An attempt at using IPFS as a binary cache

Returning to bittorrent, I think I’ve got my signatures sorted out (pubkey aux-cache.dev-1:ywKsFPXTku4fvm8Scw4gZztmJ+R6zkeKFZCe5k3zoLE=) So the runtime and build closures for “lix built with aux core” should be being served by my horrible hack :slight_smile:

(Next step is to get it properly served via http/s3 as well)

1 Like

How would you build a form of guarantee/ commitment from a community perspective that is stronger than “hoping that someone will”?

I don’t see how it’s any harder than any other centralized infra - and being a lot less data than the nar contents themselves, it should be easier to host, distribute, etc.

I’m also still tempted to play with radicle for a decentralized approach, but much as it’s an interesting shiny thing to play with it’s probably not a priority.

Inspired by @srtcd424’s approach at using an intermediate KV store (dunno who else suggested it), I went ahead and wrote another binary that generates that store from an existing /nix/store. It’s the mapper in nix-subsubd.

Mapper

Right now nss-mapper works by grabbing the hash from /nix/store/$hash-$whatever, querying the binary cache (configurable but https://cache.nixos.org by default) for the .narinfo, downloading and streaming the .nar.xz to a “hasher” (configurable but IPFS at the moment), then writing it in a data structure to a directory dir/$shaFirstLetter/$sha.yaml.
My store has >30k files, and took 2 hours to get to 5k, so it’s not the fastest. That’s probably also the case because there are friggin .drv, .patch, and a bunch of other tiny files in the binary cache :open_mouth: .

Proxy

Anyway, the proxy is now called nss (short for nix-subsubd) and can use the KV store generated by the “mapper”. It introduces 2 concepts:

Mapper maps a SHA256 hashsum of a file in the KV store, which in turn contains the details necessary for the backend to retrieve the corresponding NAR. Both are traits / interfaces and thus the sky is the limit to what implementation can come.
Right now, there’s a FolderMapper which (and as I’m writing this I see how it can get confusing) uses the output nss-mapper, but if somebody fancies they could implement and SqliteMapper to query a DB. HttpMapper to query a service, SocketMapper to speak to another program over a socket, or whatever.
As for the backend, right now there’s an IpfsBackend to grab NARs from IPFS, but if somebody wants to they can implement a TorrentBackend to download torrents on the fly and stream the response, or HttpMirrorBackend to round robin on a list of HTTP/HTTPS mirrors, TahoeLafsBackend, S3Backend, or whatever you fancy implementing.

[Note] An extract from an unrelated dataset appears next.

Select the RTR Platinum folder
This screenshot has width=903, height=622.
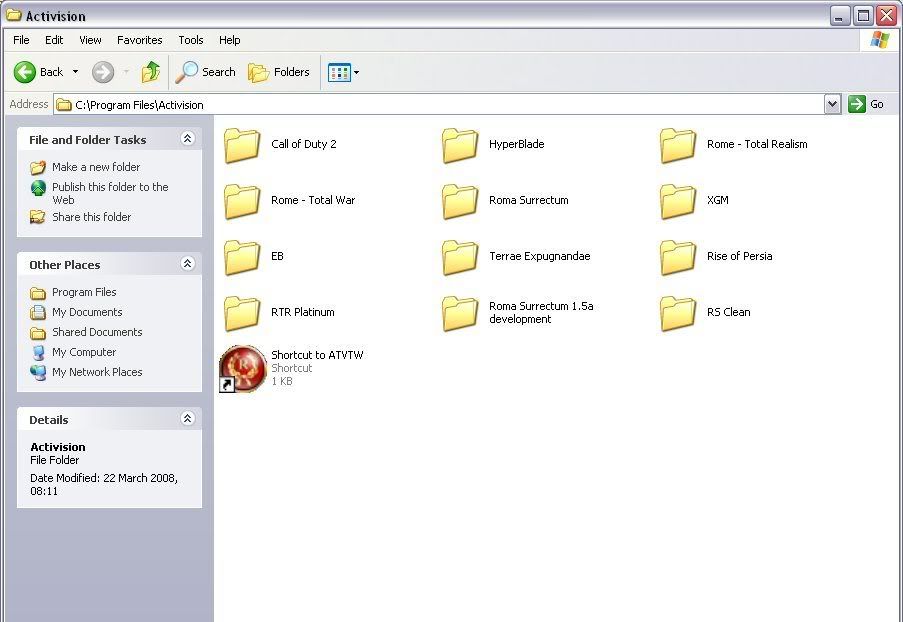[x=243, y=313]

And yes, it does fallback to the binary cache if something fails.

Future

There’s a bunch of stuff missing, most notably documentation :see_no_evil: The next month might get pretty busy, so I’m just dropping this here before I disappear for a while. Maybe somebody will want to try it out, add a new mapper, or a new backend, or whatever.

What else is missing:

  • automatic tests (coverage is low af)
  • nss-mapper is currently sync (could be async, but async rust streams cooked my brain)
  • smaller features like filtering /nix/store input to nss-mapper
  • a git repo with the output of nss-mapper
  • better logging throughout the project
  • better error HTTP responses from nss when turds hit the fan
  • probably a bunch more stuff

Anyway, feel free to test, fork, contribute, give constrictive feedback, …

See y’all again in a month!

4 Likes

Using IPFS seems somewhat at odds with the Aux community’s values; not because of anything inherent to the technology, but it’s background. It is developed by a cryptocurrency company, Protocol Labs, who also develop FileCoin, which drives the development of IPFS. The FileCoin launch also has a dogwhistle (emphasis added):

The Filecoin mainnet will officially begin at epoch 148,888

They claim this means ““prosperity for life” in Chinese”, but that sounds like an excuse, and I’m not the only one.

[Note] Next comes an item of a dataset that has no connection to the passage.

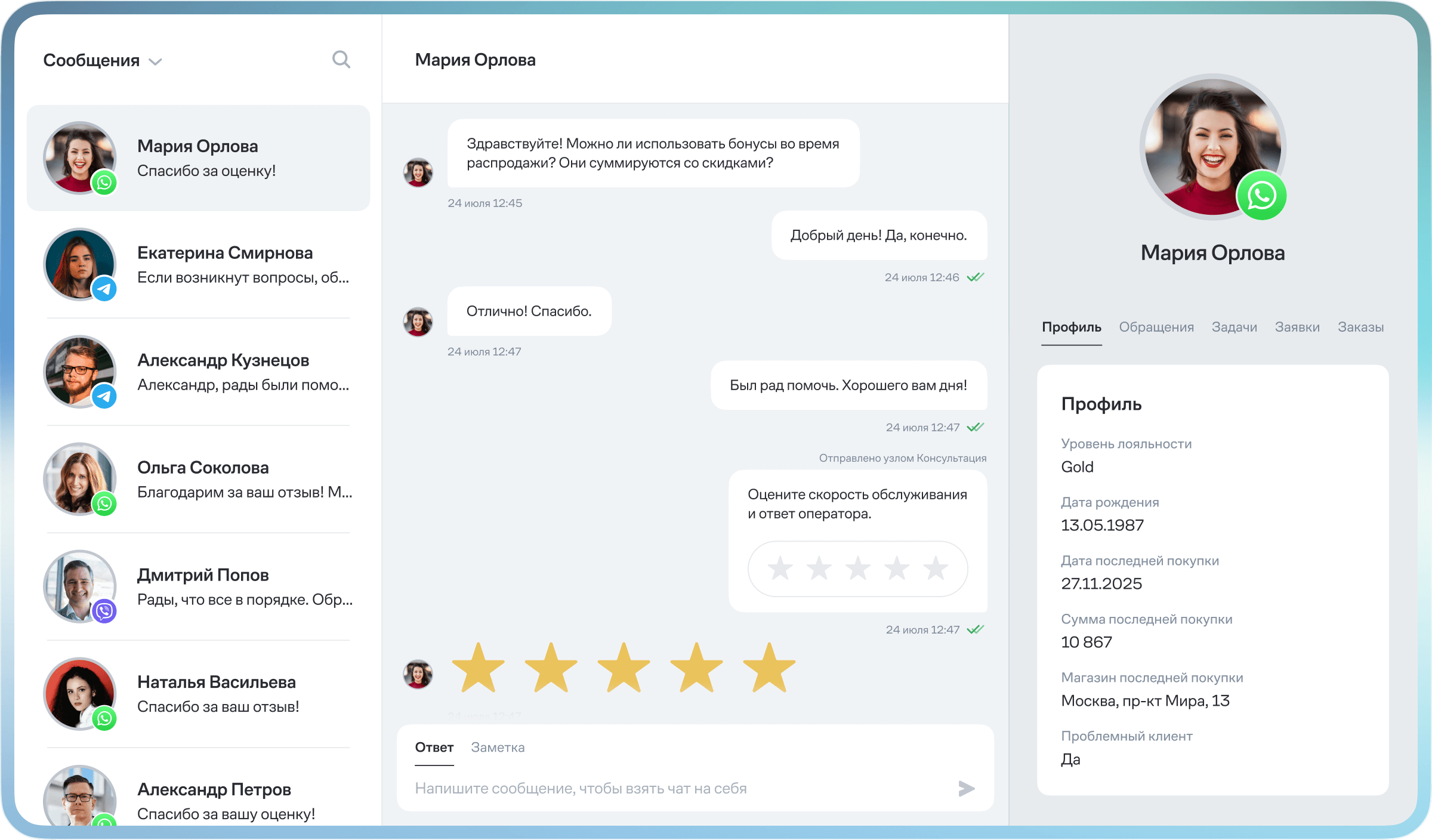Switch to the Заметка tab
Screen dimensions: 1432x840
tap(498, 747)
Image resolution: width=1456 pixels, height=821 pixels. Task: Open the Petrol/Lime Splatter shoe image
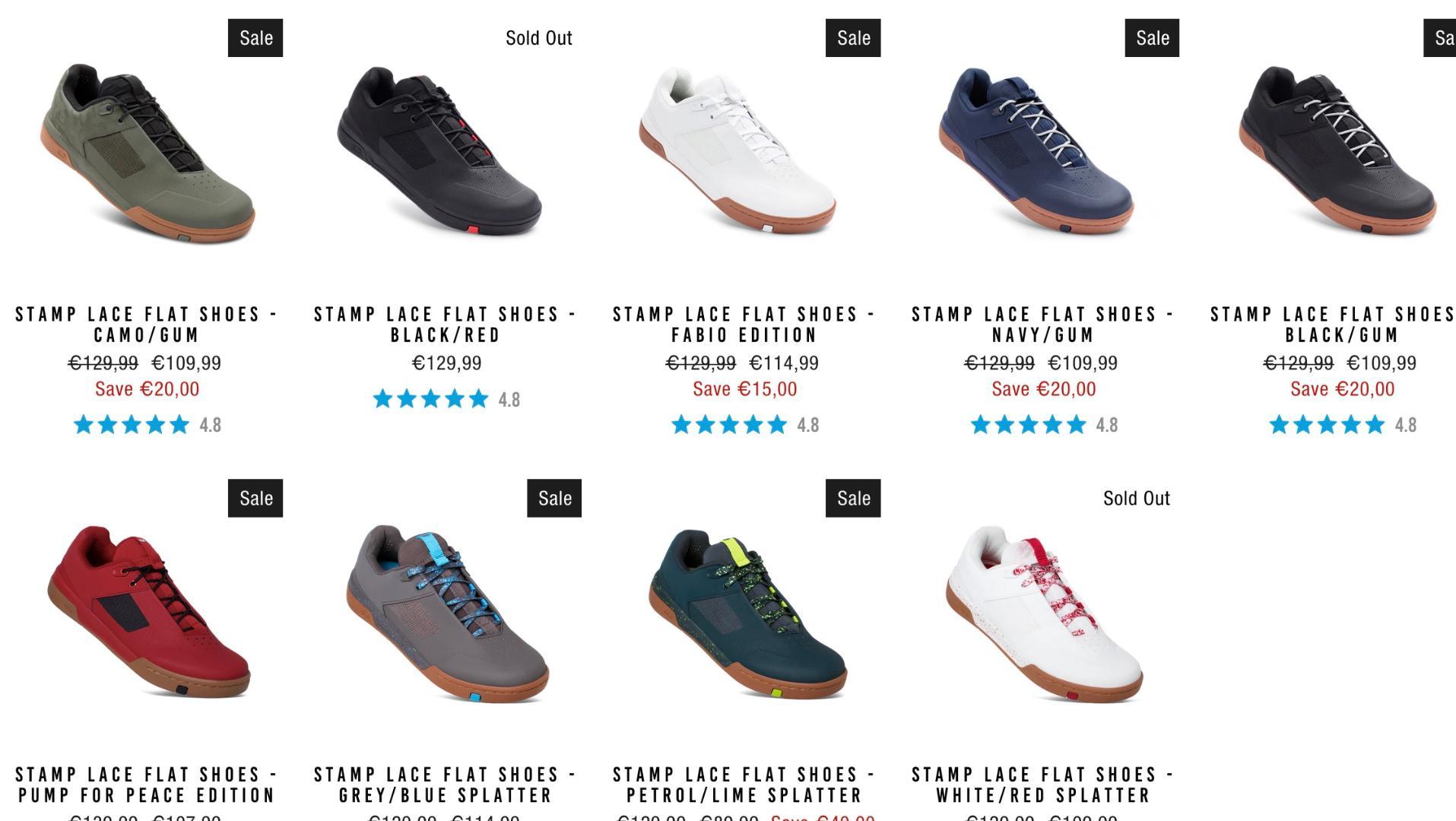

The IPFS website also boasts Lockheed Martin, a defence contractor, as a major user on the carousel (along with items for Web3, DAOs, and NFTs).

Surely there must be another option for a distributed content-addressed store we could try instead?

5 Likes

The nice thing about @OtherBookmarks 's approach is that the underlying tech / network would be fairly easily pluggable.

In terms of the ethics of what we might use, I suspect it depends on the ultimate goal. For a fairly narrow distribution, e.g. between devs and early adopters etc, obviously we’re free to pick and choose. OTOH if we’re looking at wider use, then I guess realistically using a bigger, established network would probably be an unavoidable compromise.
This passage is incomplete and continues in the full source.